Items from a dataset
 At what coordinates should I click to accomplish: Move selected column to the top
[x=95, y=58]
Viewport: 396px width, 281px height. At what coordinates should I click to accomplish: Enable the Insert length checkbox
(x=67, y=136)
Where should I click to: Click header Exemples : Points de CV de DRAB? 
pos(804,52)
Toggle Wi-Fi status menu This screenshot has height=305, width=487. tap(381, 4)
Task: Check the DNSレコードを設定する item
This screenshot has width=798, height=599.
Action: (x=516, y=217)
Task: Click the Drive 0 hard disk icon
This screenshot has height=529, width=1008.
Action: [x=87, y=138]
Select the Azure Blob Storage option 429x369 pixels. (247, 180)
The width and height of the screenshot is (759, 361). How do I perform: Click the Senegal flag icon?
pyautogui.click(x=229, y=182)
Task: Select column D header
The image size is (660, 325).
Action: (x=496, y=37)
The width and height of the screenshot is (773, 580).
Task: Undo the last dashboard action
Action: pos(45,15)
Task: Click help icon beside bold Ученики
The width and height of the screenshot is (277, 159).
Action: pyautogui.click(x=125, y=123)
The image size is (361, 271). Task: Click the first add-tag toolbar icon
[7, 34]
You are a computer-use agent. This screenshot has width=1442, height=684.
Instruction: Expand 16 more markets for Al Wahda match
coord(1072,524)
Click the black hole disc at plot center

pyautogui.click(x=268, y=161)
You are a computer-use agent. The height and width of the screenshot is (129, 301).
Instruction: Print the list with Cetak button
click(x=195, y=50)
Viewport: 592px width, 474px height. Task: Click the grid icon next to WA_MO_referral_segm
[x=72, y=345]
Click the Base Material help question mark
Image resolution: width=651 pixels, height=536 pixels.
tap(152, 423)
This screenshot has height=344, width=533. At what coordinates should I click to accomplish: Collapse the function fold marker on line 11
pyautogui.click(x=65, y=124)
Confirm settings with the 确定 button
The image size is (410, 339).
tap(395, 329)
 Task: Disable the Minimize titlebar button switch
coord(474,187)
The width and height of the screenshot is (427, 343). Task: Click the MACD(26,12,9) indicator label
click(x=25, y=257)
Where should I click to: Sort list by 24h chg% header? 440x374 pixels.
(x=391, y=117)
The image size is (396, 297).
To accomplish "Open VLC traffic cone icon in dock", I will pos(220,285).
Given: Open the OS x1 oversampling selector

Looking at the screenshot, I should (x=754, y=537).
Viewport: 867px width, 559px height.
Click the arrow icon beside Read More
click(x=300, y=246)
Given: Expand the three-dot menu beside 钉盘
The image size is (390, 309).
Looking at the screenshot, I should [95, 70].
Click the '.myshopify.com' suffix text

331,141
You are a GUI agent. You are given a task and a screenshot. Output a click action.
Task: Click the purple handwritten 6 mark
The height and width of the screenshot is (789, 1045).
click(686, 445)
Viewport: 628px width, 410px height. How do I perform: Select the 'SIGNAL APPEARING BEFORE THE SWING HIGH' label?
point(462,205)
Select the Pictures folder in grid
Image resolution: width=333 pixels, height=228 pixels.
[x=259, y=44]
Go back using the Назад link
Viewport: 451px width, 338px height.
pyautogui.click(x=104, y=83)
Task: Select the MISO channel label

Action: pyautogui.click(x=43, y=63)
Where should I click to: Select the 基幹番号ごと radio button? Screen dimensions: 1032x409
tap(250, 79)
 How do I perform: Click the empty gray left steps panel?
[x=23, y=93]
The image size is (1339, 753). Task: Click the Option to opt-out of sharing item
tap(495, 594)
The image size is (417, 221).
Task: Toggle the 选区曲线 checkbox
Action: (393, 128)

Task goal ▸ Show all lines in the entries above where the word "agent" appears.

Reply to the task ▸
You are a computer-use agent. This screenshot has width=1442, height=684.
You are a computer-use agent. The height and width of the screenshot is (129, 301).
You are a GUI agent. You are given a task and a screenshot. Output a click action.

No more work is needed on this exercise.